【ブルネロ クチネリ】ソロメオ村にワイナリーが完成! ワインづくりは精神的な営み

カシミア製品を主力とするラグジュアリーブランドを手がける ブルネロ・クチネリさんも、ワインづくりに夢を馳せるひとり。 クチネリさんが抱く、ワイナリーオーナーとしての想いとは。


ワインの温かみは力となり、想像力をかきたててくれる

「精霊の宿る村」と呼ぶほどにブルネロ・クチネリさんが惚れこんだイタリア、ウンブリア州にあるソロメオ村。

ファッションの中心地ミラノではなく、夫人の故郷であるこの村に、自身のブランドの本拠地を構えたのは1985年。「この村が本来持つ力を引きだし、荒廃していた土地に尊厳を取り戻したかったのです」と語るクチネリさんは、以降、古城や住居の修復、職人学校の開設、公園の造園など、村全体の復興と再生に努めてきた。

そして昨年、復興プロジェクトのひとつとして、建設に5年をかけたワイナリーが完成。長年の夢であったワインづくりが、いよいよ始まるのだという。

「青年時代の望みに輝きを与えてくれたワインは光の唄であり、兄弟愛のようなもの。人生の種を私の中に蒔いてくれました」

栽培品種は標高が高く昼夜の寒暖差が大きいソロメオ村に最適なサンジョヴ ェーゼとメルロー、カベルネ・ソーヴィニヨン。スーパータスカンを彷彿とさせる品種構成だ。

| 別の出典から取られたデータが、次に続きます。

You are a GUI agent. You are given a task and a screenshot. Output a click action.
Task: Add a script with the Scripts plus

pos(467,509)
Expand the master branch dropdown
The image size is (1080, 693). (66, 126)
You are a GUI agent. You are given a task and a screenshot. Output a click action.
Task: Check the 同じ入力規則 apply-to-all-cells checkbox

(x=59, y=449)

もともとウンブリア州は、エトルリア時代の紀元前8世紀にまでさかのぼる、歴史あるワイン産地。中世にベネディクト修道会の僧侶たちによってワインづくりが発展し、16世紀にはローマ法王パオロ3世に愛飲されたという記録も残る。

クチネリさんのワイナリーは景観を損なわないよう丘陵斜面を利用して建てられ、建物正面では、人と風景とのよき関係を表すローマ神話の酒神バッカスの彫像が、ブドウ畑を見守る。醸造には、メンテナンスに手間はかかるが、近年の高級ワインづくりには不可欠な木製発酵槽を導入。ブルネロ クチネリの製品と共通する、手仕事と職人技による美を備えたワインが誕生する準備は万全だ。

クチネリさんは14世紀の古城や12世紀の教会なども修復し、 荒廃していた村の再生に注力。写真はソロメオ村にてクチネリ一家。

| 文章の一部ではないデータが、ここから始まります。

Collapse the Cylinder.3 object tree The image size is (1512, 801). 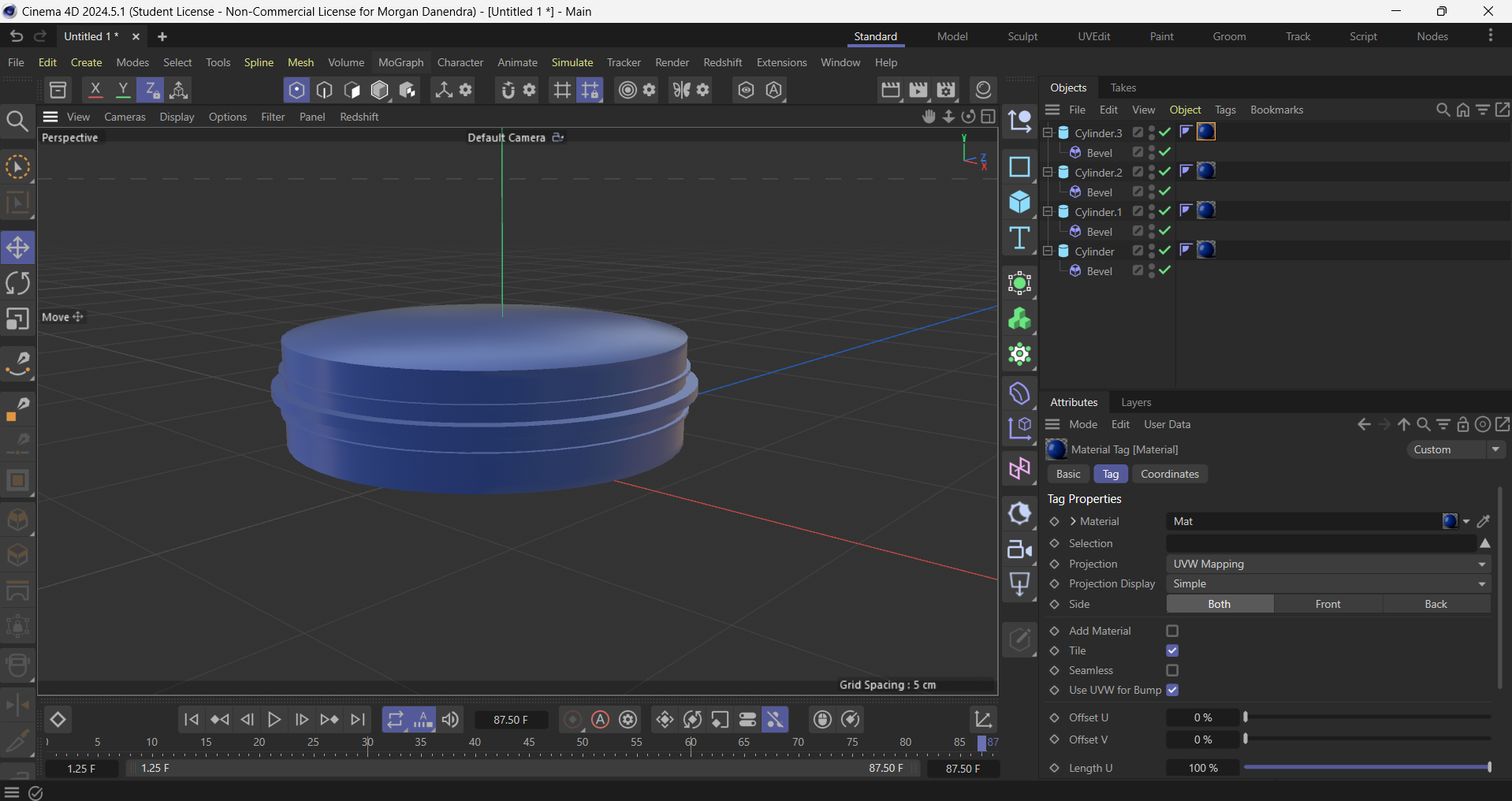[1048, 132]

「深い精神性の象徴であるブドウの木と母なる大地は、普遍的で聖なる価値そのもの。そのふたつを一体化するワインセラーは私が夢見た聖堂です。祖父のワインが身近にあった私にとって、ある意味、ワインとは私の幼少時代の精神を再体験し、その息吹を再び吸いこんでいるようなものかもしれません」

クチネリさんにとってのワインづくりは、伝統産業の復活というよりも、勤勉で謙虚なかつてのベネディクト修道士のような、精神的な営みなのかもしれない。ここで醸造されるワインも、家族や社員、家族同然のソロメオ村の人々で楽しむだけで、一般販売する予定はないという。

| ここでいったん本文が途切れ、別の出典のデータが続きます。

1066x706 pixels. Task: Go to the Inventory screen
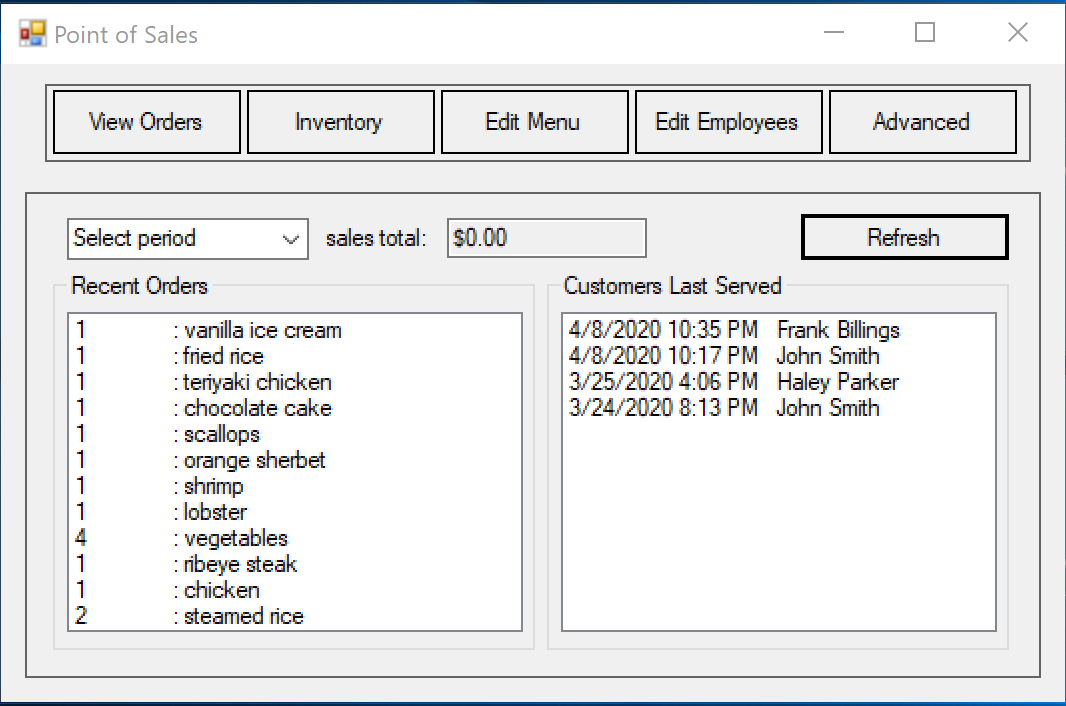tap(340, 122)
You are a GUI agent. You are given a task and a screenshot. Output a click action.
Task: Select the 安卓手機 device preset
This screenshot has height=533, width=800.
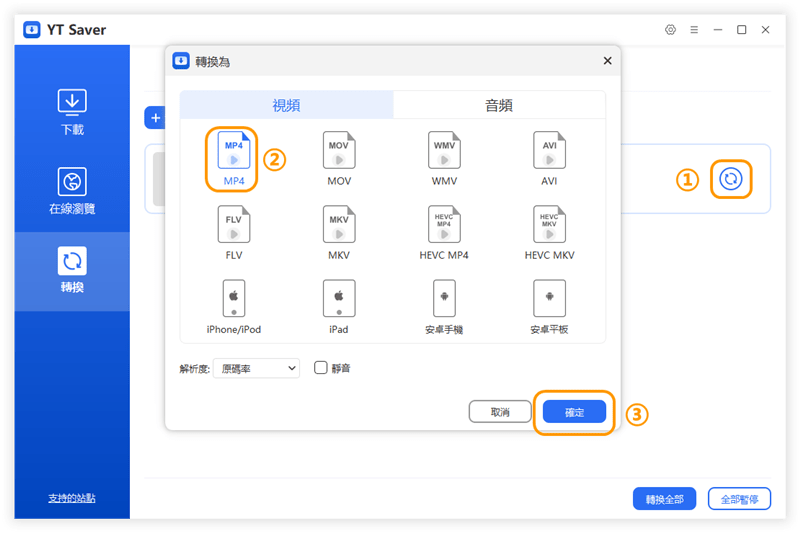444,299
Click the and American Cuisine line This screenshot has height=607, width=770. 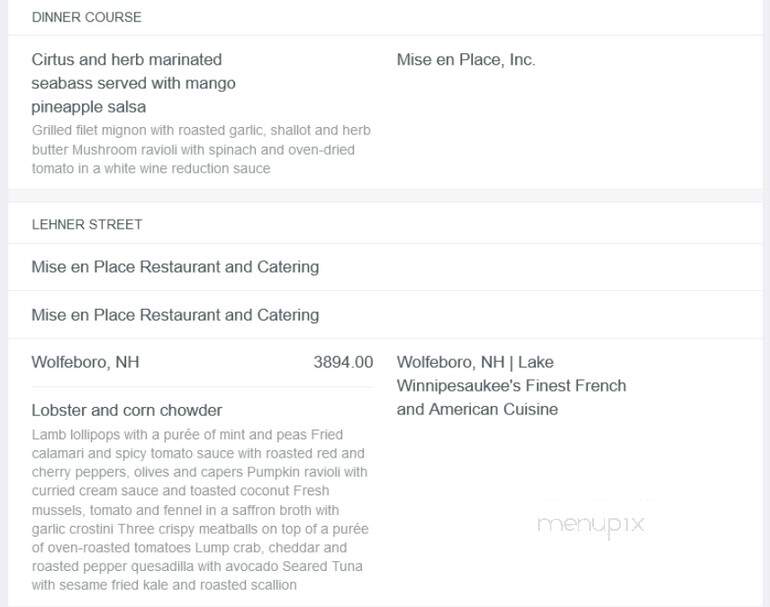pos(477,409)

「愛する孫と一緒に、かつての行為と儀式を今、繰り返すことができる。私はそれだけで十分幸せなのです」


「ブドウを栽培することは聖なる行為」と語るブルネロ・クチネリさん。
Brunello Cucinelli
1953年イタリア生まれ。’78年にブルネロ クチネリを創立。「美・人間性・真実といった永遠の価値こそ行動の理想であり道しるべ」の信念のもと、人間主義的企業を目指す。